Description of the task
What lines in the entries below contain the word "heading"? Copy all of them.

(Collected data entries)
::::

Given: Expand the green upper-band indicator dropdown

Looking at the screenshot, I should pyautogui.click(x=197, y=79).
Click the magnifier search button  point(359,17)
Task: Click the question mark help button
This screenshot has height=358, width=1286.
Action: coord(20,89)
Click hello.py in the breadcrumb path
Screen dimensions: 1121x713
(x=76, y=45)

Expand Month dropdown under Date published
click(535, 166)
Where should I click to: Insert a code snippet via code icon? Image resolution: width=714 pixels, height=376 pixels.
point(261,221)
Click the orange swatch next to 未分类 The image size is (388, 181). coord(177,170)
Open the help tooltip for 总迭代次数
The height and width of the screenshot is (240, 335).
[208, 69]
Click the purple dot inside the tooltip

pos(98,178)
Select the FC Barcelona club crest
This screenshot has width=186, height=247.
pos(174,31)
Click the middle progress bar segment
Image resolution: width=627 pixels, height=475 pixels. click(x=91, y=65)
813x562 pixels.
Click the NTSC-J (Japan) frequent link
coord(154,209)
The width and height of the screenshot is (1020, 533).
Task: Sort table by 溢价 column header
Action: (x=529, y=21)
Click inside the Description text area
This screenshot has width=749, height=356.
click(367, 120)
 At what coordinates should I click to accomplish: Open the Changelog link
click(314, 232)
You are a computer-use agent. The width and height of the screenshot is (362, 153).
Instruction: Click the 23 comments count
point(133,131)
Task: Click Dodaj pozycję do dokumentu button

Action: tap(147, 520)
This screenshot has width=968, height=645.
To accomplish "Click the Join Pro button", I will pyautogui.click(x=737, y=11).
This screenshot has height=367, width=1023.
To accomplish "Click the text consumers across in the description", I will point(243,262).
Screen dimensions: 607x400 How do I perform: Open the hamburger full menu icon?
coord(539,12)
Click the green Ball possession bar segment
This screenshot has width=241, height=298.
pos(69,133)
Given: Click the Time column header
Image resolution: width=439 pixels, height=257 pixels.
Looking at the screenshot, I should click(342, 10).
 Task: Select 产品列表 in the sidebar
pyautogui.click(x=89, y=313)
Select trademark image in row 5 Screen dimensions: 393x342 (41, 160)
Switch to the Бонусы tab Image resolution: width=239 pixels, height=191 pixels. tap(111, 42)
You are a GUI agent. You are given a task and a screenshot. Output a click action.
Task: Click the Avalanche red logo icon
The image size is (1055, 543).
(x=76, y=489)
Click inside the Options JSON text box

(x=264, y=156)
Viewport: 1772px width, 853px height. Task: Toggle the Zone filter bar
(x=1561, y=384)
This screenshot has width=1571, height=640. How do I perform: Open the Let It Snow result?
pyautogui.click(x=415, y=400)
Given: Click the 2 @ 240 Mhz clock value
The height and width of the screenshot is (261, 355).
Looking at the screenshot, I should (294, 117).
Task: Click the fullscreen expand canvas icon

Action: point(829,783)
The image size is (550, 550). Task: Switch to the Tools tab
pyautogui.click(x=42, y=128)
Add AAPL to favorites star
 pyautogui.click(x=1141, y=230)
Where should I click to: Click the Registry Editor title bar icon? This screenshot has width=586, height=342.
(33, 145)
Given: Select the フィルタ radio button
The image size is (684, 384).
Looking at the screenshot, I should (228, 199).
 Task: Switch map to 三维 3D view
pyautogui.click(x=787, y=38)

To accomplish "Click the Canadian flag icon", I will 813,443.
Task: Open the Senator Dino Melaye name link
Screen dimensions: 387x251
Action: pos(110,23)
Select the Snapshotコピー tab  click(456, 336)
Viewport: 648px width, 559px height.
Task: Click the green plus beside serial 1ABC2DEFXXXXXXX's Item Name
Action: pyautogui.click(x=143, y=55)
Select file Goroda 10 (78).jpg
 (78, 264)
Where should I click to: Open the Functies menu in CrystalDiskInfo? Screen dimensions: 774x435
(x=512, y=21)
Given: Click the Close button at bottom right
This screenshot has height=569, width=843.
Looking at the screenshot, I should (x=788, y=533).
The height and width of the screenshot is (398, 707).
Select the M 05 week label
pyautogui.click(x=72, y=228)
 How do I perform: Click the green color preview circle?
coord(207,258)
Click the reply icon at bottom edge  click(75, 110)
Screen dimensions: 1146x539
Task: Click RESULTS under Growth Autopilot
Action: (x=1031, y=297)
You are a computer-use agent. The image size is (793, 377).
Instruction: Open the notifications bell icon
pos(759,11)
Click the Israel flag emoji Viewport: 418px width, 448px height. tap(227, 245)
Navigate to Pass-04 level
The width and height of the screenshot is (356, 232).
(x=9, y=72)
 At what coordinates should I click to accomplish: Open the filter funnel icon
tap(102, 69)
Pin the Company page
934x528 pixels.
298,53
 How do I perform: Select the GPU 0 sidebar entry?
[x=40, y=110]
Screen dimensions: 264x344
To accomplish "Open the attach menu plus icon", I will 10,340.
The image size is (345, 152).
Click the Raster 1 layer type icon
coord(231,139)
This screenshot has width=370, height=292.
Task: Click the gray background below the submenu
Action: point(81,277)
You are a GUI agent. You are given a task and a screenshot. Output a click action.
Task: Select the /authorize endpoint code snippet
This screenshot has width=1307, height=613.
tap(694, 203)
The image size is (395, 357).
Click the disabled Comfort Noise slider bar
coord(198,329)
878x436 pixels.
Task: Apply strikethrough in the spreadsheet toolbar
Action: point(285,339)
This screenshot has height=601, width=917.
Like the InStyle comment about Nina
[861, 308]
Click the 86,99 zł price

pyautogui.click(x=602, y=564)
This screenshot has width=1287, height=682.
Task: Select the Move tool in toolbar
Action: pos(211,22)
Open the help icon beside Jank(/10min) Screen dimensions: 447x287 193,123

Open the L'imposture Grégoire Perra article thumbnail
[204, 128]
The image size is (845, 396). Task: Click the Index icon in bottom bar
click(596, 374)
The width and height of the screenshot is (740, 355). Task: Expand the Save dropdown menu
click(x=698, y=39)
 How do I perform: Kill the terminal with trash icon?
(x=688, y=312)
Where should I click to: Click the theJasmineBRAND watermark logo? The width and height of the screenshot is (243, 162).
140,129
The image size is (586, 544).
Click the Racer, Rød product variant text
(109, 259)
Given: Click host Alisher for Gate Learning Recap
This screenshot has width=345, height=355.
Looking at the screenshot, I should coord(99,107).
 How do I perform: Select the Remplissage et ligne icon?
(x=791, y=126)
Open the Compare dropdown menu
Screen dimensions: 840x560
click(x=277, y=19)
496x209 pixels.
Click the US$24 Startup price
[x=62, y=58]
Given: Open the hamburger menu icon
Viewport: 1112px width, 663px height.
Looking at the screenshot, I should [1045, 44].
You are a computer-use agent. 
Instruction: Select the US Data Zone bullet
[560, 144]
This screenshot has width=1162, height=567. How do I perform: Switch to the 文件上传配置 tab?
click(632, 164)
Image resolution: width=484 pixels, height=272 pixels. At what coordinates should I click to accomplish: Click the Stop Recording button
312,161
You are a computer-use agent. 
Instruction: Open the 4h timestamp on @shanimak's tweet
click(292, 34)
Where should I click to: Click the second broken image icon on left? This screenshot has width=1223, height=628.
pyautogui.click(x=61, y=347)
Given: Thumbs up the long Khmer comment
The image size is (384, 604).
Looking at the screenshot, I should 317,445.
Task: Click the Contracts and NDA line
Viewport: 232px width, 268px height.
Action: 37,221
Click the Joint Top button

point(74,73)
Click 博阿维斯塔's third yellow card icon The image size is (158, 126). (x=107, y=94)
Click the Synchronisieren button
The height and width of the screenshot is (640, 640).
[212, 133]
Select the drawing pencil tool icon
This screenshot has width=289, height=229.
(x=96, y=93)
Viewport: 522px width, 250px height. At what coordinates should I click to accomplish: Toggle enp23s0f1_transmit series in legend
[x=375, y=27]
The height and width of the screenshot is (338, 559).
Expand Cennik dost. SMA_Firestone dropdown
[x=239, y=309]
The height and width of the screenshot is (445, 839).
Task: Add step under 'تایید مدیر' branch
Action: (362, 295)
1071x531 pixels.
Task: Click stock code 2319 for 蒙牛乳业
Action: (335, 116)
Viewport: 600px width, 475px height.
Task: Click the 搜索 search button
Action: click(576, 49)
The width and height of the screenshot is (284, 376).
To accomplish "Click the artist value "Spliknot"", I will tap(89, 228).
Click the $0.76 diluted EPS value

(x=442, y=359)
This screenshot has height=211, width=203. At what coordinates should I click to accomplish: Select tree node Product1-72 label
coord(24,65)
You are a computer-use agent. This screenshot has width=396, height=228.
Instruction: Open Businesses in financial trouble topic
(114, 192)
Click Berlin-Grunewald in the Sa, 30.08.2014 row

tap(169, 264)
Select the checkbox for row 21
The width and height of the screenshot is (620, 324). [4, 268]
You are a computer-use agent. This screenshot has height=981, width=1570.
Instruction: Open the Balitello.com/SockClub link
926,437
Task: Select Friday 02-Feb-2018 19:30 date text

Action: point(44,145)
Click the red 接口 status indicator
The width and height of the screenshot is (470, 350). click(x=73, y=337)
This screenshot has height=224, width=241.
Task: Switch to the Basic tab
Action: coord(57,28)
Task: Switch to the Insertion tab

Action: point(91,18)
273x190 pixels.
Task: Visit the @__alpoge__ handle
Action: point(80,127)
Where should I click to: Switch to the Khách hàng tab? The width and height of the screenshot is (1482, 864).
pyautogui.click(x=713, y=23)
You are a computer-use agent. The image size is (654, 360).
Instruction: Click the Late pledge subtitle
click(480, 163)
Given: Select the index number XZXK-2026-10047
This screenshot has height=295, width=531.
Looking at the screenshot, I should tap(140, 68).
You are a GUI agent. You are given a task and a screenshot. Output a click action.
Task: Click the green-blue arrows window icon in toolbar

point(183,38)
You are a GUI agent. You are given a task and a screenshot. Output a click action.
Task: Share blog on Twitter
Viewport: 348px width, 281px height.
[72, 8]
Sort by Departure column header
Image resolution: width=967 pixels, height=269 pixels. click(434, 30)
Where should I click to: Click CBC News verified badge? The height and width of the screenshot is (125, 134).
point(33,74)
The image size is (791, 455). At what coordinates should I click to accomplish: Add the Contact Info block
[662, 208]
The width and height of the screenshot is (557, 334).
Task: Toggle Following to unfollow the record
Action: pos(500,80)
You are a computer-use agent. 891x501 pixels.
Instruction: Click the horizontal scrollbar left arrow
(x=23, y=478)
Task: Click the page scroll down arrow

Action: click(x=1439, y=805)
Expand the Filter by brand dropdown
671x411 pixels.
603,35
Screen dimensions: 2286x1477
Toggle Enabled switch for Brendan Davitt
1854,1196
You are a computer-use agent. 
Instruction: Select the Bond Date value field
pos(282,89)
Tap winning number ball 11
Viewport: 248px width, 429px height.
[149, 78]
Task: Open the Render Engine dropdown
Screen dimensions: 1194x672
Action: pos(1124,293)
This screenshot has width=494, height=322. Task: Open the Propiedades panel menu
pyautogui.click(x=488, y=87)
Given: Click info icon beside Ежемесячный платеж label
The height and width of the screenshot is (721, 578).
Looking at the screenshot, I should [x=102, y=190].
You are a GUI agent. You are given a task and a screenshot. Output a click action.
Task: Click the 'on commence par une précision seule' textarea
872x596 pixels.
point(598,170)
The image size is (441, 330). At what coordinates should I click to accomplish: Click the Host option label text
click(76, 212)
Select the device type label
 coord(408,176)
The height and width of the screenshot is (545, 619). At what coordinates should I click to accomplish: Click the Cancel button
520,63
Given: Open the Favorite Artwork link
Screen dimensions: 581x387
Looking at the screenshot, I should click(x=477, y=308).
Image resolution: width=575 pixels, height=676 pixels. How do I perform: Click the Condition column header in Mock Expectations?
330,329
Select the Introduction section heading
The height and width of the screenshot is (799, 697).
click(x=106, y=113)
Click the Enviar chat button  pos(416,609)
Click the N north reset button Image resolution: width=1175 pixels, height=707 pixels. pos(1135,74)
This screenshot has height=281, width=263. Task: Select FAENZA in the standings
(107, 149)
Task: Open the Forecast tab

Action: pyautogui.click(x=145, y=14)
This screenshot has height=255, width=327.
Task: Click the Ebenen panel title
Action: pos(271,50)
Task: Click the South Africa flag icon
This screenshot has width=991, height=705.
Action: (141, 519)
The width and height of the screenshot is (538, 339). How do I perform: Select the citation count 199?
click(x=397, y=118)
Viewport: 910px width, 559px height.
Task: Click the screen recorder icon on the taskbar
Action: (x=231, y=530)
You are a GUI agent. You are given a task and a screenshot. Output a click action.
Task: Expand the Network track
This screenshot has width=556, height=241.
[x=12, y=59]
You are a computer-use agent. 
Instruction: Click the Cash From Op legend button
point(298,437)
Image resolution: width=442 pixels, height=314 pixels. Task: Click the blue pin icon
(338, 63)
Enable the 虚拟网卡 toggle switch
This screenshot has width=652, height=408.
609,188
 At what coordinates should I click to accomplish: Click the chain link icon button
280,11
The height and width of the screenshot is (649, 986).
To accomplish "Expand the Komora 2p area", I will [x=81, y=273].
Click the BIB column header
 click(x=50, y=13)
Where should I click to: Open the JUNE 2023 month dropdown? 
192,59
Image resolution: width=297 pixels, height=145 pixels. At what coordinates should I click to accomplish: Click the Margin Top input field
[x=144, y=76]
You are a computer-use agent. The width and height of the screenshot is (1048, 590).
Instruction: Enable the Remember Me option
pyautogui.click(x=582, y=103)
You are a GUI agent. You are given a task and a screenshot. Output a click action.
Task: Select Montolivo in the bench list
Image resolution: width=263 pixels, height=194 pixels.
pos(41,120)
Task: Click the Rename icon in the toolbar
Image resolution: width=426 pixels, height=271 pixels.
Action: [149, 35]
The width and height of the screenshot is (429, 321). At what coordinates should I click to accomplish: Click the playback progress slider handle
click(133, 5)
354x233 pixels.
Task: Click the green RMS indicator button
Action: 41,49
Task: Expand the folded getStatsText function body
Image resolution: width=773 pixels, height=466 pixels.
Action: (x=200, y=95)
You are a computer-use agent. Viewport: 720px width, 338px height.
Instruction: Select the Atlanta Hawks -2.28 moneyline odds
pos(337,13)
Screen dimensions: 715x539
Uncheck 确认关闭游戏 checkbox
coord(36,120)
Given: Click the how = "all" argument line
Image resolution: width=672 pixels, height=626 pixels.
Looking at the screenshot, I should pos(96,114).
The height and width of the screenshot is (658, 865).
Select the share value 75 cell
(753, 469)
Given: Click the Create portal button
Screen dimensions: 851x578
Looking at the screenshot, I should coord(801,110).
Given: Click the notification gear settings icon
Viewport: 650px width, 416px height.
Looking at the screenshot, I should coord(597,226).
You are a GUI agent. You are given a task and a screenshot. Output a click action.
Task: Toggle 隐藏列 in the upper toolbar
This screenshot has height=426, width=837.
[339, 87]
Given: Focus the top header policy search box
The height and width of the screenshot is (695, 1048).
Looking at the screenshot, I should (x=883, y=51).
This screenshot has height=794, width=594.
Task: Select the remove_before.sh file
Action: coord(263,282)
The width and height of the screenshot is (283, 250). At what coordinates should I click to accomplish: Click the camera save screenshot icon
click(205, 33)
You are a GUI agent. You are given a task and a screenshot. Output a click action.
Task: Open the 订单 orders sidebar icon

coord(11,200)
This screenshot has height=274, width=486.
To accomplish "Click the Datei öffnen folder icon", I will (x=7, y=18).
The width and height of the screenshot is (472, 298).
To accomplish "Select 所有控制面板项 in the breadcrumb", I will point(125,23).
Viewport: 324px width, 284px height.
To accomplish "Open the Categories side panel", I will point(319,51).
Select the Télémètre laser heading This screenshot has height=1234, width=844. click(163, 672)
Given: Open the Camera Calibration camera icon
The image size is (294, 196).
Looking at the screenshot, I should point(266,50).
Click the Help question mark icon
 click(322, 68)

::::

Worked solution
Select the Introduction section heading
Select the Télémètre laser heading This screenshot has height=1234, width=844. click(163, 672)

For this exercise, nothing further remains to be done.